Friday, Jul. 10, 1964
Sellers of the Surete
A Shot in the Dark. Four shots, in fact. A police car roars up to the porte-cochere of a chateau and out steps--sacrebleu!--it is the terror of Montmartre, the Napoleon of criminology! It is Inspector Clouseau (Peter Sellers) of the Surete. Fresh from his daring exploits in The Pink Panther, the inspector is a model of sangfroid. Beneath the vigorous mustache, the lips are ironical; beneath the snap-brim felt, the darting eyes see everything--well, everything except the goldfish pond. Splat!

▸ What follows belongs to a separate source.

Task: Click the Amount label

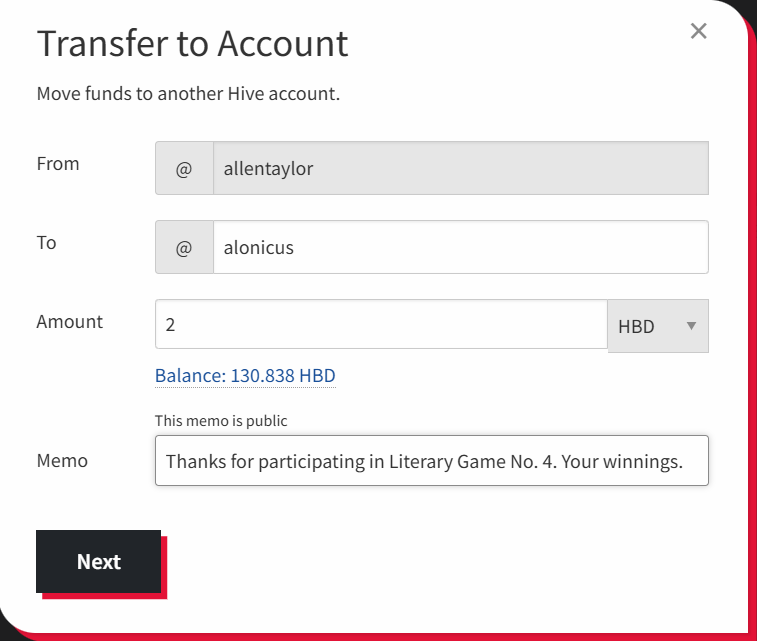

Sopping but unstoppable, Clouseau suspiciously sniffs at a jar of cold cream, moves away with a big white blob on the end of his nose. He reflectively sucks on a ballpoint pen, resumes the interrogation with a bright blue tongue. He nervously lights the cigarette of a seductive suspect (Elke Sommer), forgets to extinguish the lighter before he puts it back in his pocket. "Eeeeeeeeek," Elke squeals a moment later. "You're on fire!"
Flaming but unflappable, Clouseau rips off his trench coat, strides to the window and--wham! The chief inspector (Herbert Lorn) bursts through the bedroom door, the bedroom door clouts Clouseau in the suffix, Clouseau takes off as though there were lead as well as copper in his alloy. When next seen he is digging himself out of a gravel driveway two stories below and cringing as the chief inspector scornfully adds insult to injury. "Clouseau!" the old brute bellows. "You're off the case."
Obviously, Inspector Clouseau never does solve his case, but he manages, in a manner of speaking, to dissolve it: the suspects are all blown to bits by a bomb. Long before that hilarious moment--even though the inspector occasionally palls, and the one-joke script is much less amusing than the Broadway farce "it is broadly adapted from--most customers will have reinforced a general conviction and a popular hope: that Peter Sellers is one of the funniest men alive and that the dear fellow will please get well quick.